**TASK INSTRUCTIONS**
Turn each of these rows into a JSON list of strings, with one string per line and blank lines skipped. Don't include the pictures.

**DATA ROWS**

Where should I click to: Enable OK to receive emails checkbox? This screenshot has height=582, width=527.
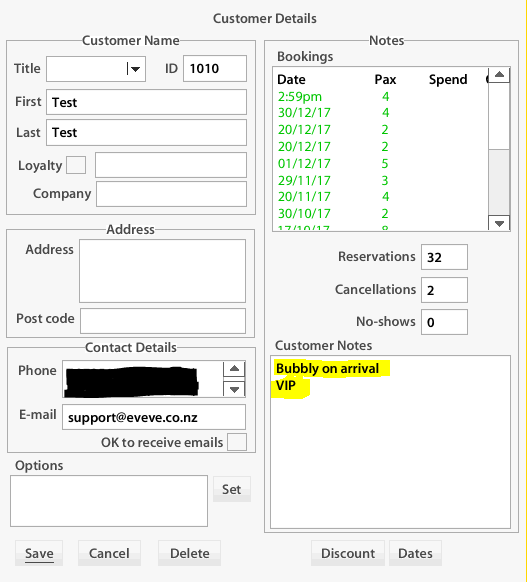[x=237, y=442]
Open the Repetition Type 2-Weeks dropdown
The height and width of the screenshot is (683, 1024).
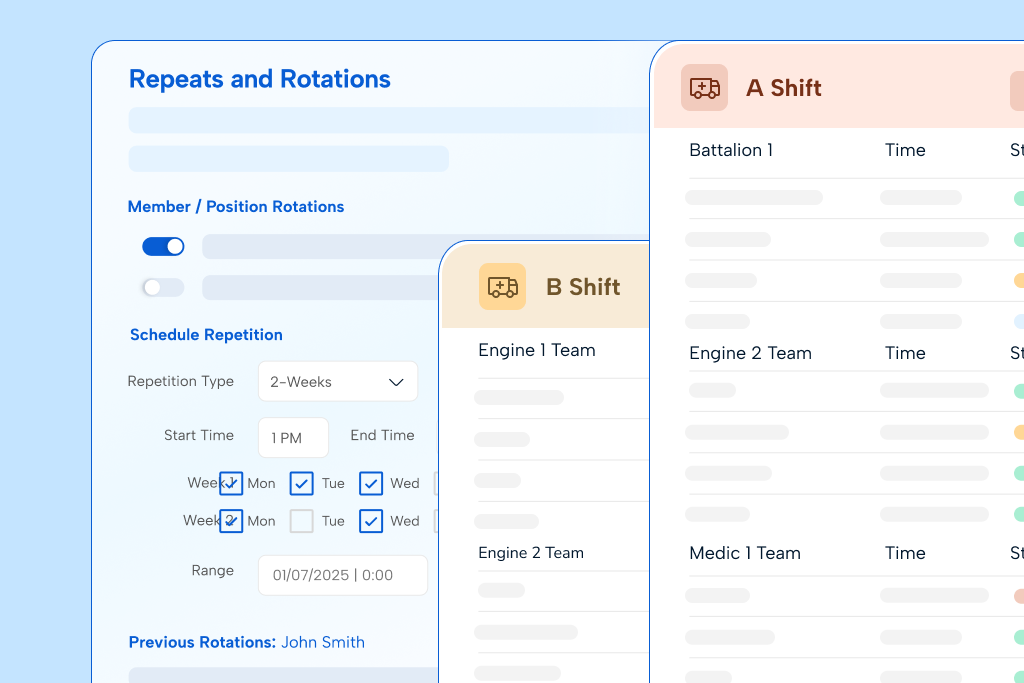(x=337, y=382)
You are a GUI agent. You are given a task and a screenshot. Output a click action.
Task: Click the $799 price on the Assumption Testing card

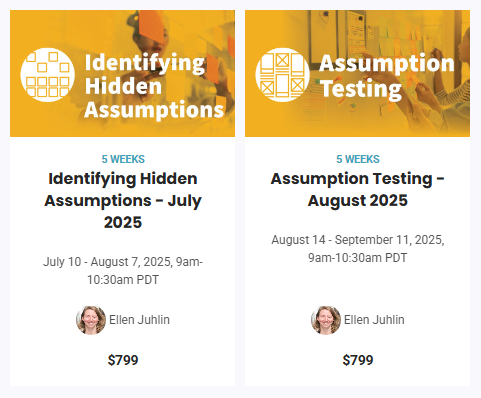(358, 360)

**ANSWER TO THIS EXERCISE**
[
  "Where should I click to: Enable OK to receive emails checkbox? This screenshot has height=582, width=527.",
  "[x=237, y=442]",
  "Open the Repetition Type 2-Weeks dropdown",
  "The height and width of the screenshot is (683, 1024).",
  "(x=337, y=382)",
  "You are a GUI agent. You are given a task and a screenshot. Output a click action.",
  "Task: Click the $799 price on the Assumption Testing card",
  "(358, 360)"
]